“Those who cannot remember the past are condemned to repeat it.” – George Santayana

There’s a housing crisis in Canada. Home prices have skyrocketed. More than 1 million renters are living in unaffordable housing. It’s estimated that at least 235,000 people in Canada experience homelessness in a year. In response, several Canadian provinces are developing tiny home communities. These projects are receiving overwhelming community support. Some have even been nominated for awards. So, what’s the problem?

There’s nothing inherently wrong with tiny homes. There are many benefits to small, sustainable houses. Where these tiny home communities miss the mark is the way they group people together. As someone who has worked in the disability field for a decade, I’m all too familiar with good intentions that lead to harmful outcomes.

Let me be clear, the hearts of individuals and organizations supporting tiny home communities are in the right place. They see a problem (the housing crisis) and they’re doing something about it. We need more people like this in our society! We also need to make sure we’re familiar with our own history – especially when it comes to supporting people who experience marginalization.

In Canada, we have a long history of addressing social issues through the lens of charity. Governments or organizations provide a support or service and expect recipients to be grateful for what they have been given – regardless of whether it appropriately meets their wants and needs. We have traditionally provided what we feel is “in their best interest” rather than trusting people to make their own choices.

People with disabilities, psychiatric survivors, and people living in poverty have been segregated and congregated for decades. They have been confined to institutions or grouped together in subsidized low-income neighborhoods. In fact, we’ve used segregated communities as a strategy to contain the people we devalue for so long that there’s a word for it – a ghetto. These forms of housing provide a ‘solution’ to a social issue while upholding society’s motto of “not in my backyard.” Community members are happy to contribute to the solution provided it does not impact their daily lives or property values.

We see this replicated in the tiny home communities popping up across the country. These tiny homes are not dispersed throughout the community. Instead, we see tiny homes congregated together on plots of land in industrial or commercial areas. The people living in them do not represent the diversity of people in our communities. The residents do not have a choice over where they live. There’s a big difference between choosing to spend time with others who have shared life experiences and being restricted to live in an area based solely on your status as a member of a marginalized population. Some of these communities are even gated, like institutions. Municipalities are quick to support these developments, seeing them as an ‘innovative’ alternative to tent cities and out-of-the-cold shelters. They sink money into these options because surely “something is better than nothing.” We’ve jumped on the tiny home community bandwagon without fully thinking it through.

Exercise >>
Rewrite everything in the passage on tiny home communities from "Let me be clear, the" down to "who experience marginalization.", replacing "organizations" with "groups". The material after this passage on tiny home communities has nothing to do with it.

Information shown >>
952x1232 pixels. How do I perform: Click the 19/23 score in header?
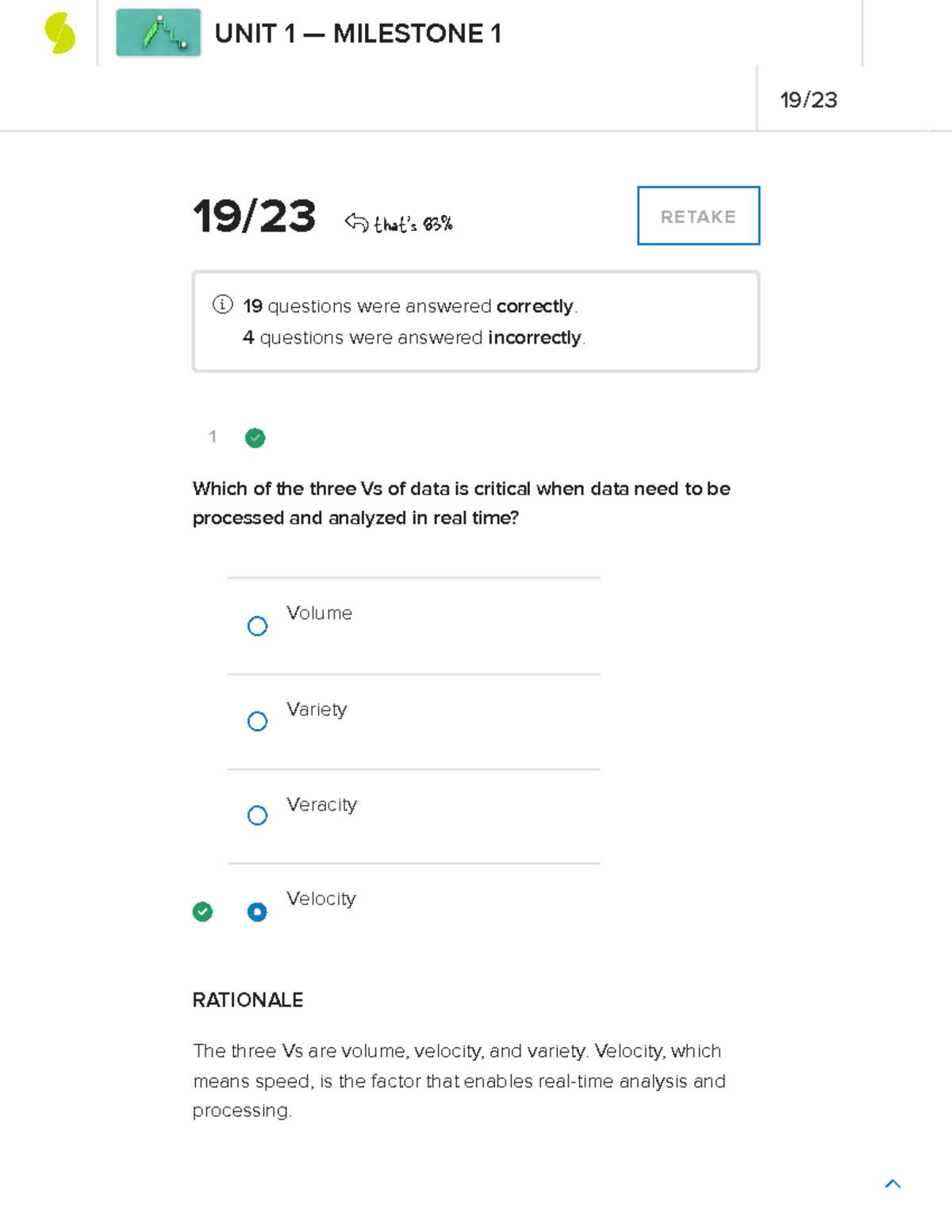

The answer >>
Let me be clear, the hearts of individuals and groups supporting tiny home communities are in the right place. They see a problem (the housing crisis) and they’re doing something about it. We need more people like this in our society! We also need to make sure we’re familiar with our own history – especially when it comes to supporting people who experience marginalization.